- **Exercise directions**
Give again, word for word, each line below starting at the one that contains "Marta Adamiv (61, 299)" and ending at the one that contains "Download article (135, 2055)".

- **Input data**
= = = = = = =

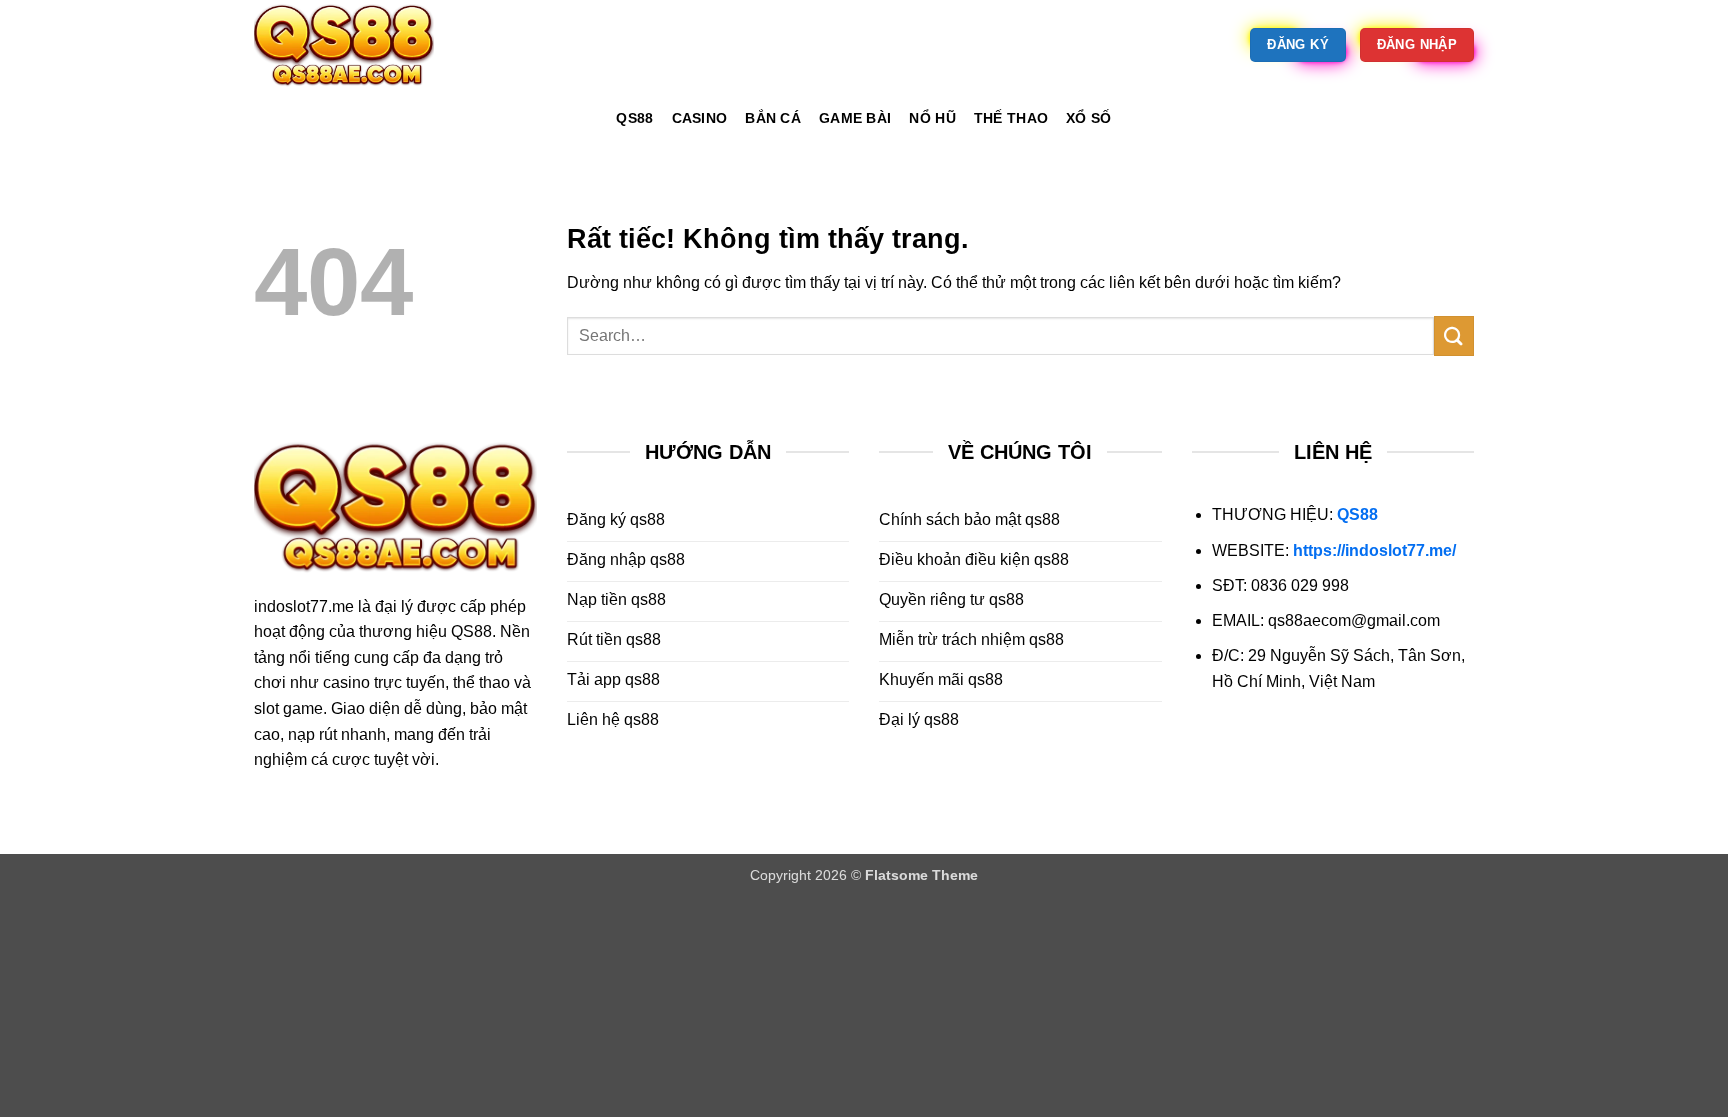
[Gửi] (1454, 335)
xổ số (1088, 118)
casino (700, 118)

= = = = = = =

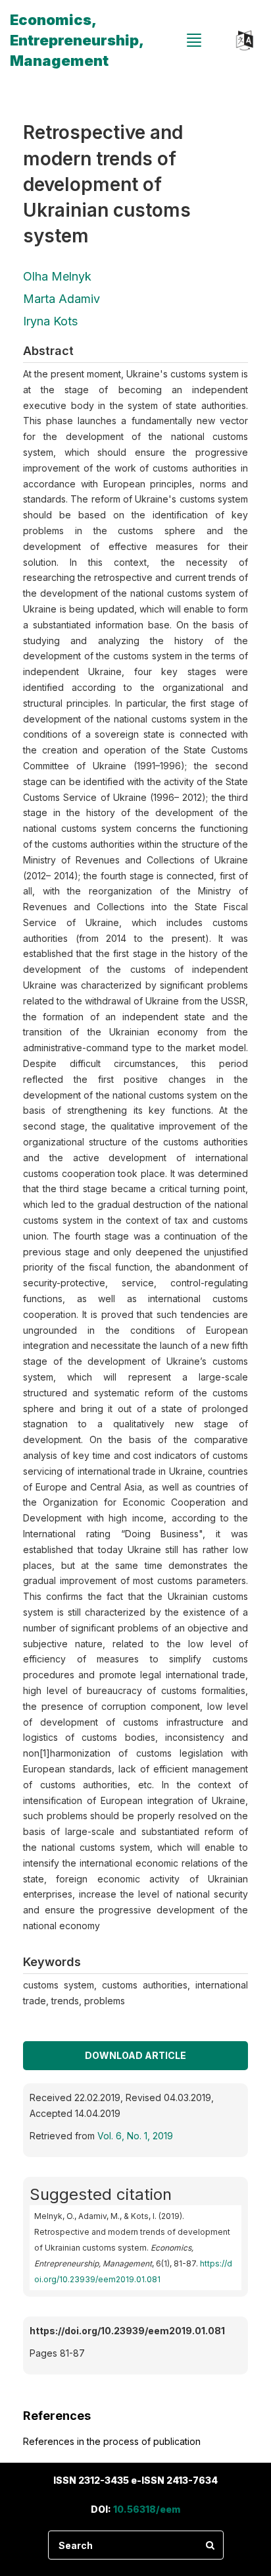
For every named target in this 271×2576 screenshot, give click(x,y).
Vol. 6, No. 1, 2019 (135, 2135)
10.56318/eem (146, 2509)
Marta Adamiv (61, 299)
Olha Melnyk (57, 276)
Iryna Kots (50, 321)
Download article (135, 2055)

= = = = = = =

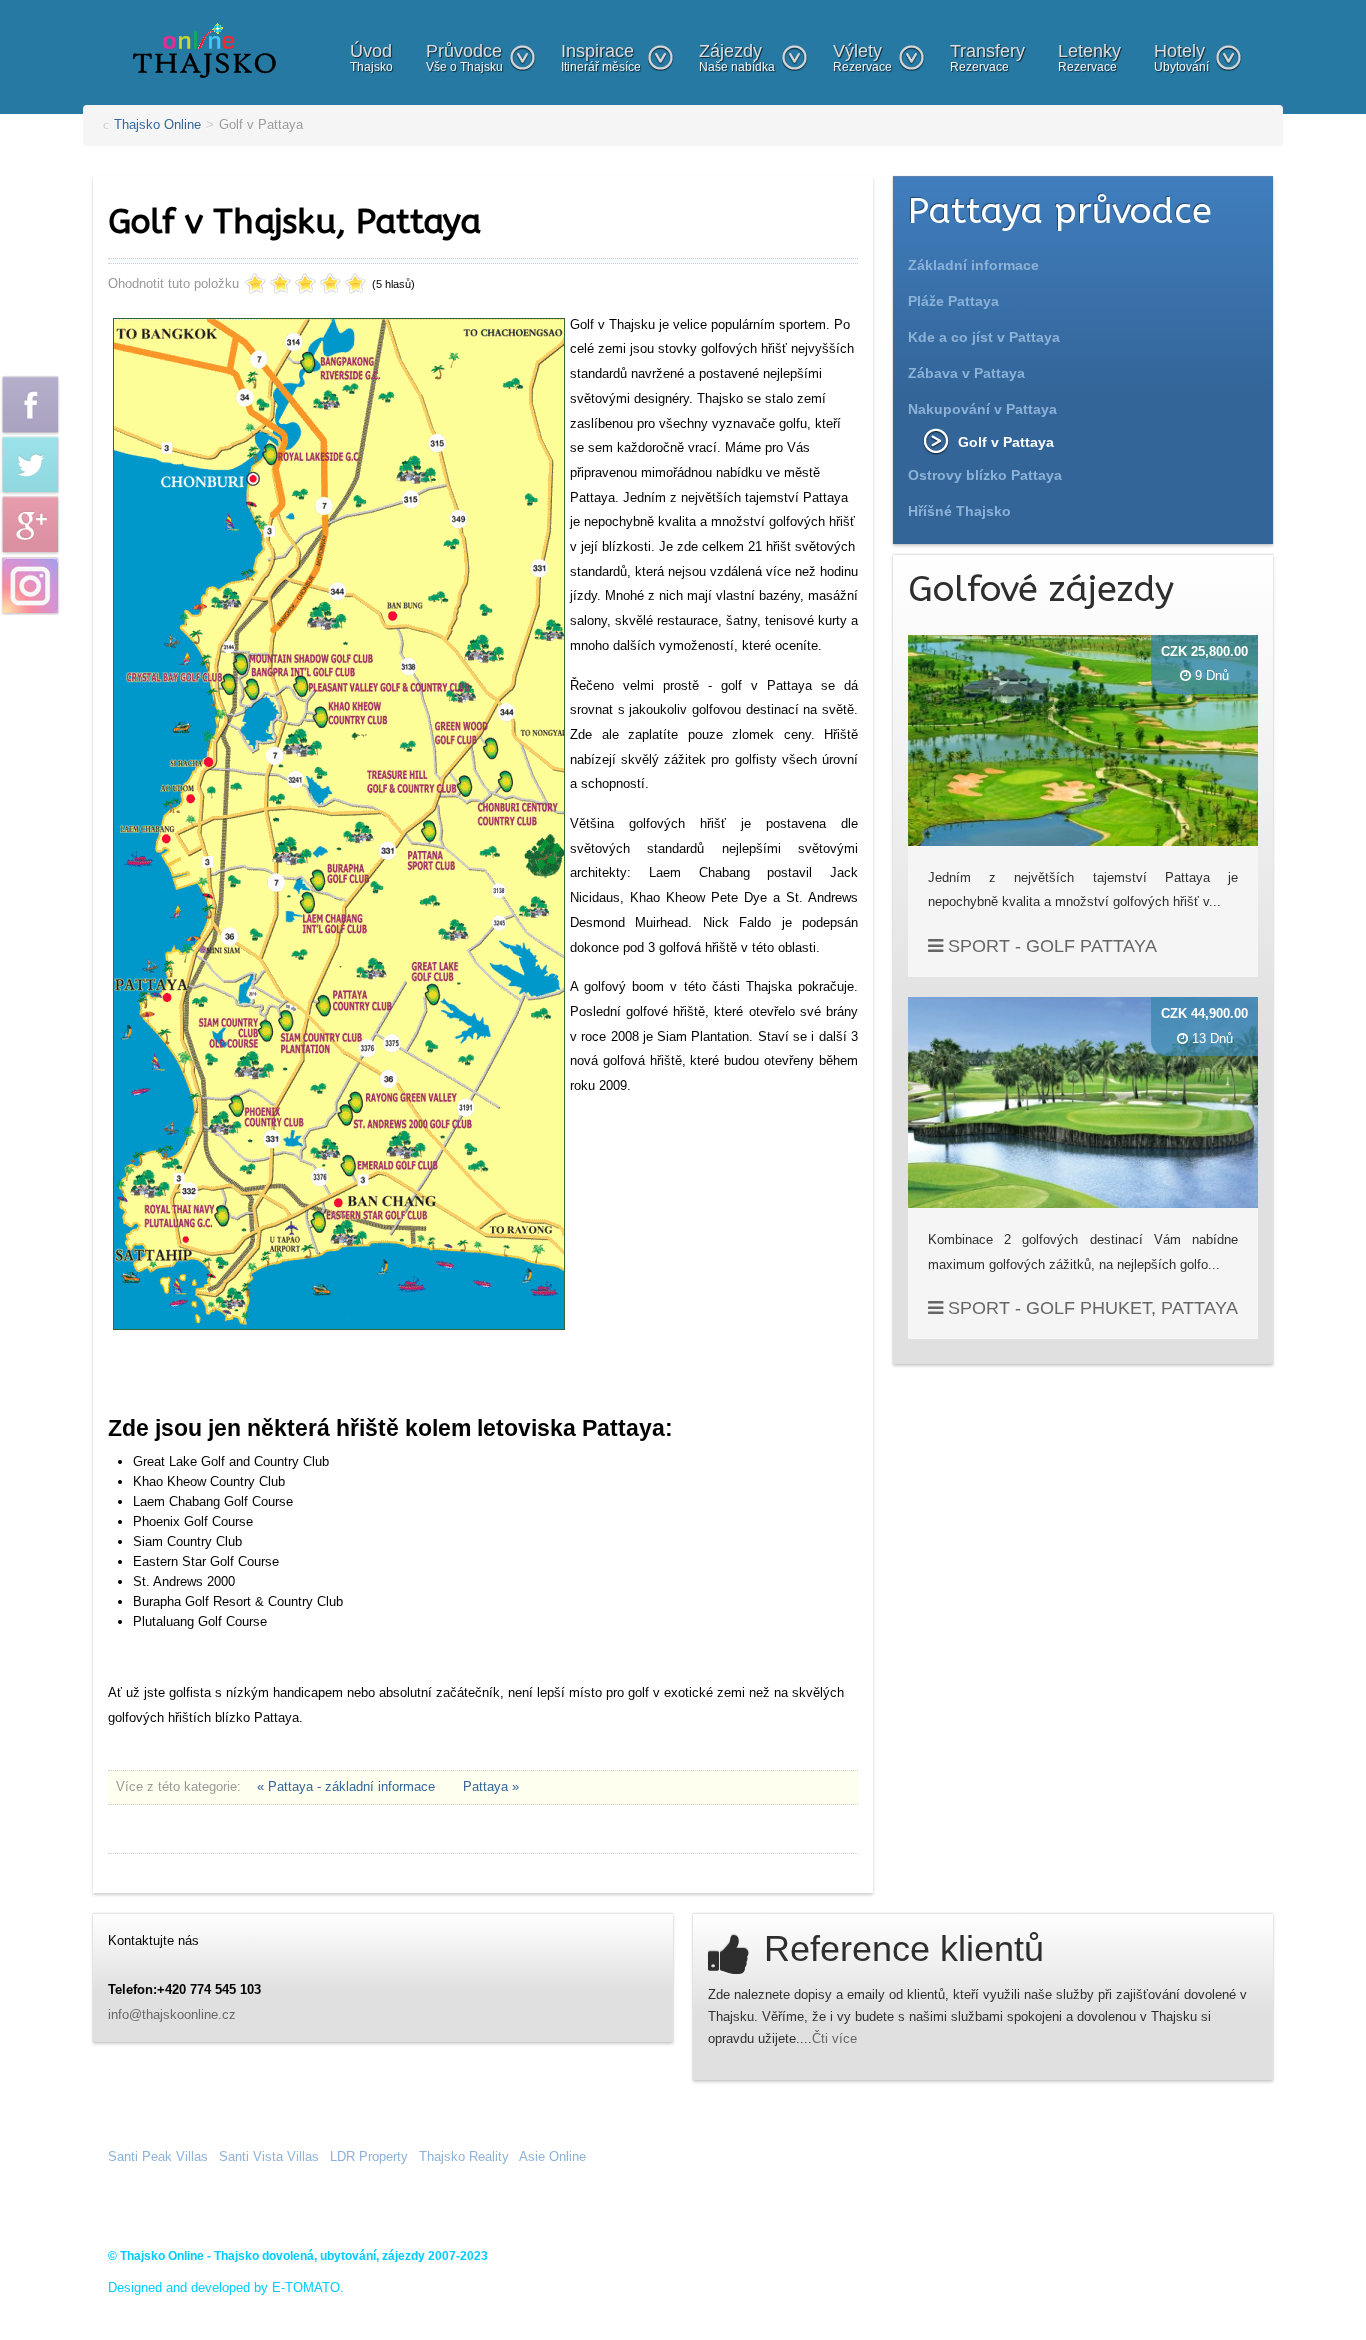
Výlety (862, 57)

= = = = = = =

- **Exercise output**
Marta Adamiv (61, 299)
Olha Melnyk (57, 276)
Iryna Kots (50, 321)
Download article (135, 2055)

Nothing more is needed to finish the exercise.